The projected revenues include $47.4 million in local funding. That is a $1.8 million increase, or about 4 percent, over the current year in the support expected to come from local taxpayers.
“I think it’s a reasonable request,” board Chairwoman Amy Laufer said after the meeting. “The truth is it’s a 2.8 percent increase, so [compare that] to the rate of inflation. Plus 60 percent of what we are asking for is wages.”
The budget will be shaped further by the state budget and the City Council.
“Once the General Assembly and the City Council have finalized state and city budgets, staff will provide updated information to the School Board for deliberation and revision to the budget that is currently being approved,” said Ed Gillaspie, the division’s finance director.

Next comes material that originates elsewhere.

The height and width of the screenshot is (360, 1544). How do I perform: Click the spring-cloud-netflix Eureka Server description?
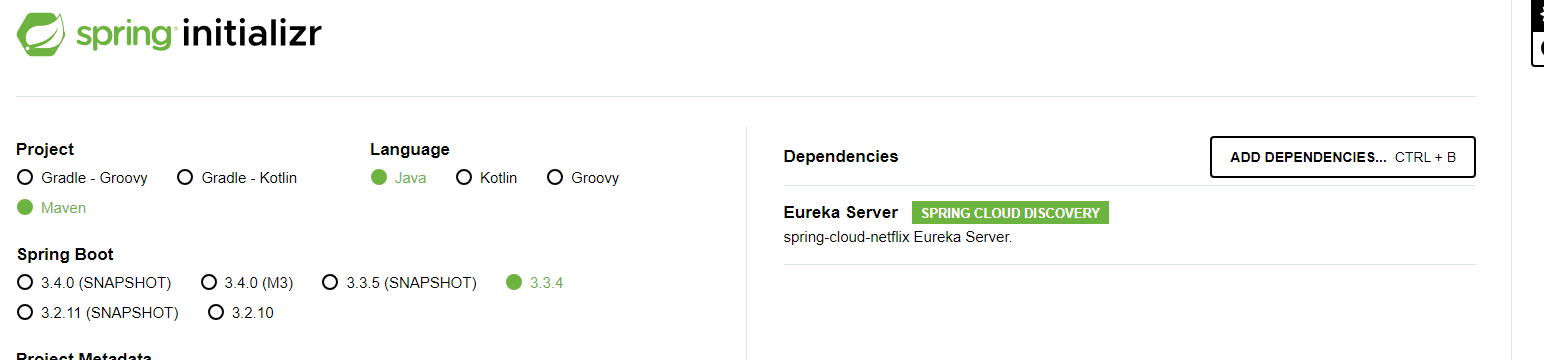click(x=898, y=238)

“The School Board approves the budget with these estimates in place and then we come back … and we will then react to whatever the available revenues are,” Gillaspie said.
The council has instructed City Manager Maurice Jones to build his budget maintaining the current real estate tax rate of $0.95 per $100 of assessed real estate property value and to increase the city’s meals tax from 4 percent to 5 percent.

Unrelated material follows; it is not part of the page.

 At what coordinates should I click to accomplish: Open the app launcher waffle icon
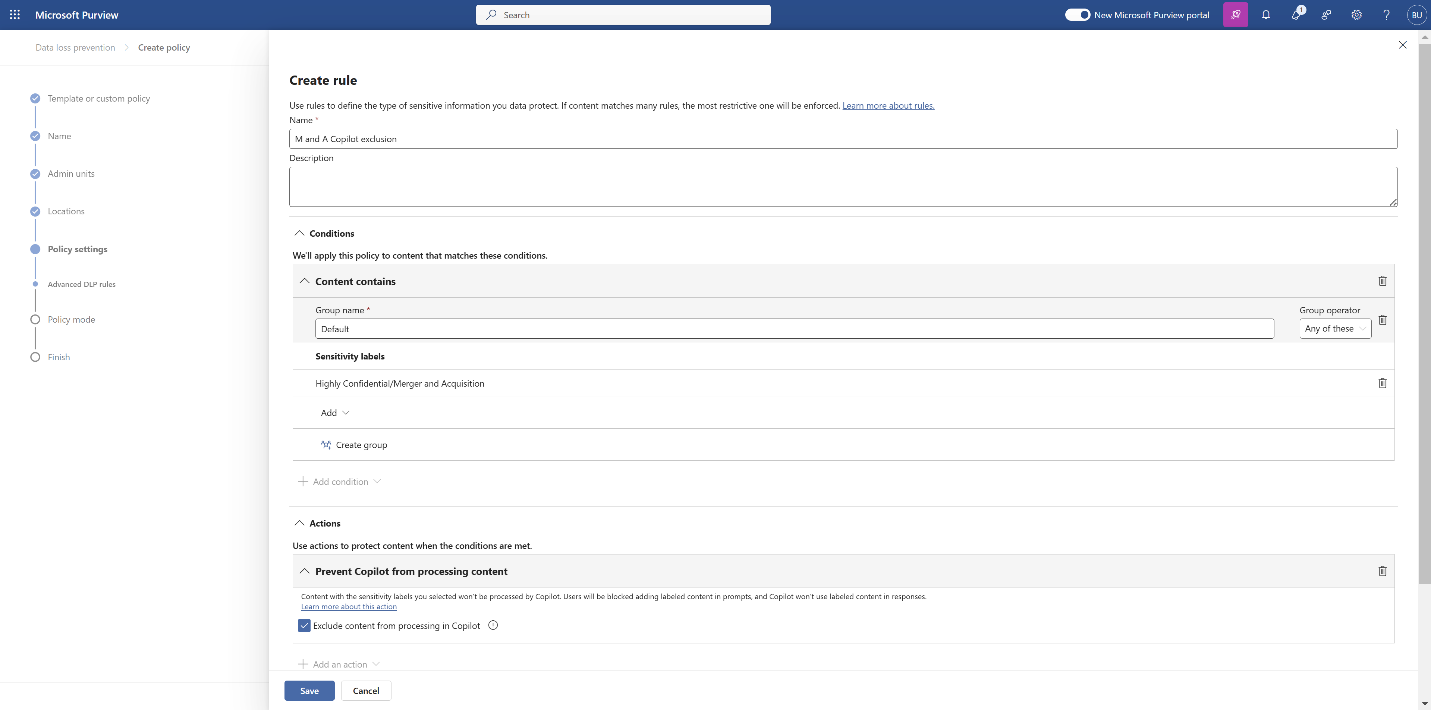(15, 15)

Those additional revenues allowed the council to address a shortfall in schools Superintendent Rosa Atkins’ initial budget proposal.
Increased compensation is a significant funding initiative. The budget recommends teachers receive a step increase plus 0.75 percent, and employees who are not eligible for the step pay increase would receive a 1 percent increase.

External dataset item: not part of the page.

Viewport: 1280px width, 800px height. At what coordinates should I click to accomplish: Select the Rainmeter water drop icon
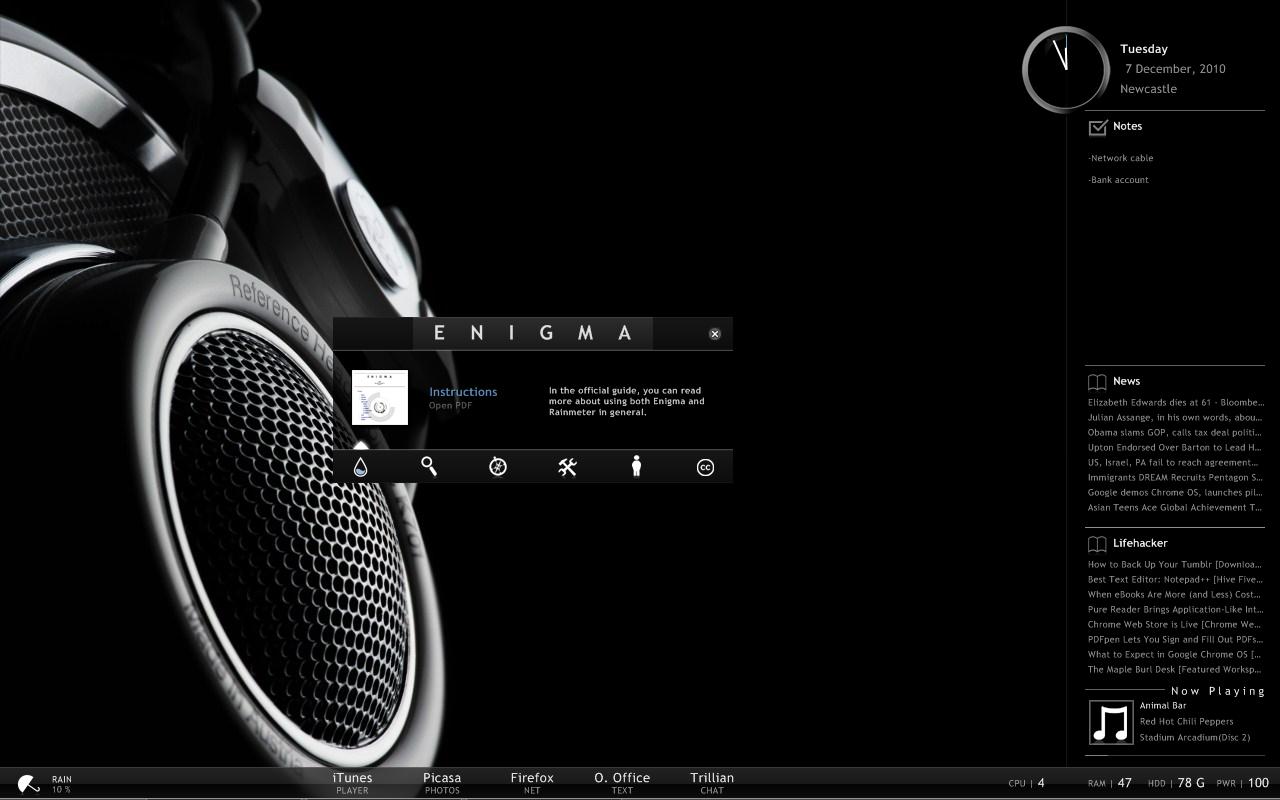[x=359, y=466]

According to Gillaspie, that translates to an average raise for employees of 2 percent. On the pay scale, a starting teacher in the school division would make $44,491 next year, an increase of $331.
“Salary is a big way to express appreciation of a position,” said Bonnie Yoder, a special-education teacher at Jackson-Via Elementary and president of the Charlottesville Education Association. “I think they tried to do the best they could do with the money available.”
The board came prepared for a quick vote as most of the details had been hashed out in previous work sessions. The meeting lasted 14 minutes and Yoder was the only member of the public who spoke to the board.
Laufer also noted that the school division educates many 3- and 4-year-old children who cannot afford private preschool.
“We are not just funding K-12,” she said. “We have more preschool programs than [Albemarle County] or any of our neighboring counties.”
“A lot of our programs are, I would say, visionary — the 1 to 1 [computer] initiative, the Spanish implementation in the elementary school,” Laufer said. “We offer a lot of programs that are more innovative and all of that costs money.”
Jones is expected to present his budget to the council March 2. A public hearing on the overall city budget, including schools and the real estate tax rate, will be held at 7 p.m. March 16 in City Council chambers.
The council also will hold budget work sessions throughout March. More information is available at www.charlottesville.org/budget.